Naturalmente, continua Cannito, la realizzazione del film non è stata affatto semplice: «Dopo la fase di pre-produzione siamo partiti per Gerusalemme prima e per Gaza poi. È stato complicato, per via dei permessi, dei visti, e anche per le fatiche nelle quali si è dovuto districare il Comitato olimpico palestinese lavorando alla costituzione della squadra da inviare a Pechino».

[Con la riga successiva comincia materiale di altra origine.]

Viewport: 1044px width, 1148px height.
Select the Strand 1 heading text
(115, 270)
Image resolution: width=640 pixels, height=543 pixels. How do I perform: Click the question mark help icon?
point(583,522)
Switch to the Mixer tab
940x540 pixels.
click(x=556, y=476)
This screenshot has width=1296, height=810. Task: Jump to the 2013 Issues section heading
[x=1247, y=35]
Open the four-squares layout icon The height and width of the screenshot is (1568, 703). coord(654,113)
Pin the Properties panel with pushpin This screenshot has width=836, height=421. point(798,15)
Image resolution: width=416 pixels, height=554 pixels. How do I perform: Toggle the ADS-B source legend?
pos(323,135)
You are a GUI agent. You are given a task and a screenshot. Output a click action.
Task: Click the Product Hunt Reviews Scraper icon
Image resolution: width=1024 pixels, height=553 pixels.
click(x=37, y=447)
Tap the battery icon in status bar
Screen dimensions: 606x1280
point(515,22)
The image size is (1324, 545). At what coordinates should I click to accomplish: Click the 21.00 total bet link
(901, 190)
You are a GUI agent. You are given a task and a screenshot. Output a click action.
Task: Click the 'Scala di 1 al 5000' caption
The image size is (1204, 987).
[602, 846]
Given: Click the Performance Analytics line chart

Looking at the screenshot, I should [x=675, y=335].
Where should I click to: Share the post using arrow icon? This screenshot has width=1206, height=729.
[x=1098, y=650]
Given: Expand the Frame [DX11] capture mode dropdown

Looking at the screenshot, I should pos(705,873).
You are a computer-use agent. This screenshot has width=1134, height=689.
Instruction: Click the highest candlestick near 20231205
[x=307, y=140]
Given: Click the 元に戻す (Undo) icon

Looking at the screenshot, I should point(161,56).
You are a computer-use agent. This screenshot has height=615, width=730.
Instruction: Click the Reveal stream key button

Il documentario racconta passo dopo passo la strada dei quattro atleti, il marciatore Nader, la velocista Gharid e i nuotatori Zakia e Hamza, dalle loro cittadine di origine fino ai Giochi olimpici cinesi. Una strada piena di ostacoli. «Strutturali, innanzitutto: agli sportivi palestinesi, anche a quelli che noi definiremmo professionisti, come Nader, che ha 28 anni e corre da 10, manca ogni tipo di attrezzatura e di struttura di supporto. Le scarpe, per esempio: Gharid non ne possedeva un paio chiodato da pista, e d’altra parte a Gerico, dove vive, non c’è una pista in tartan dove poterle indossare. Hamza e Zakia non hanno ottenuto il permesso di allenarsi in una piscina olimpica israeliana, e dato che nei Territori non ne esiste nessuna, si sono dovuti arrangiare in una più piccola, 12 metri appena, fino a che non sono arrivati in Cina». E così i due nuotatori hanno debuttato in una piscina vera da 50 metri solo un mese prima dell’inizio delle gare, quando è iniziato il cosiddetto training camp, l’ultima fase dell’allenamento preolimpico, che si è tenuto a Canton.

Quindi, le riprese sono proseguite in Estremo Oriente. Racconta ancora Cannito: «Quella di Canton è stata un’esperienza davvero particolare per la delegazione palestinese: nessuno era andato mai così lontano, solo Nader aveva gareggiato qualche volta in Iran o in Bahrein, ma un cambio culturale di quel tipo era una novità assoluta. Tanto che fino all’ultimo c’è stato persino il rischio di sbagliare aereo: inizialmente tutti avevano comprato biglietti per Pechino, siamo stati noi a spiegargli che in realtà la destinazione era da tutt’altra parte». Duemila chilometri più a sud, per la precisione. «E anche da punto di vista sportivo è stata una rivoluzione: loro, esordienti assoluti a questi livelli, si sono ritrovati affidati ad allenatori cinesi professionisti e dotati di ogni struttura».

I risultati sportivi, alla fine, sono stati come nelle aspettative: mediocri. Nessuno dei quattro atleti ha superato le batterie, anche se Gharid ha segnato il record nazionale sui 100 metri. Ma l’obiettivo principale è stato raggiunto lo stesso. La Palestina, le sue Olimpiadi le ha vinte il giorno della cerimonia inaugurale: «Veder sfilare la loro bandiera in mezzo a tutte le altre; stare, per loro che non possono ancora chiamarsi "nazione", in mezzo a tutte le nazioni del mondo, è stata la soddisfazione più grande». Il documentario si chiude proprio in Palestina, nella casa di Gharid, in mezzo ai suoi parenti e agli amici incollati davanti alla tivù per la sfilata di apertura. Tutti a vedere la loro piccola campionessa, una ragazza nemmeno diciottenne, e la loro bandiera che sventola pacifica insieme a quella israeliana, nello stesso stadio. Con la speranza che, un giorno, questa convivenza non si realizzi solo sotto il fuoco di Olimpia.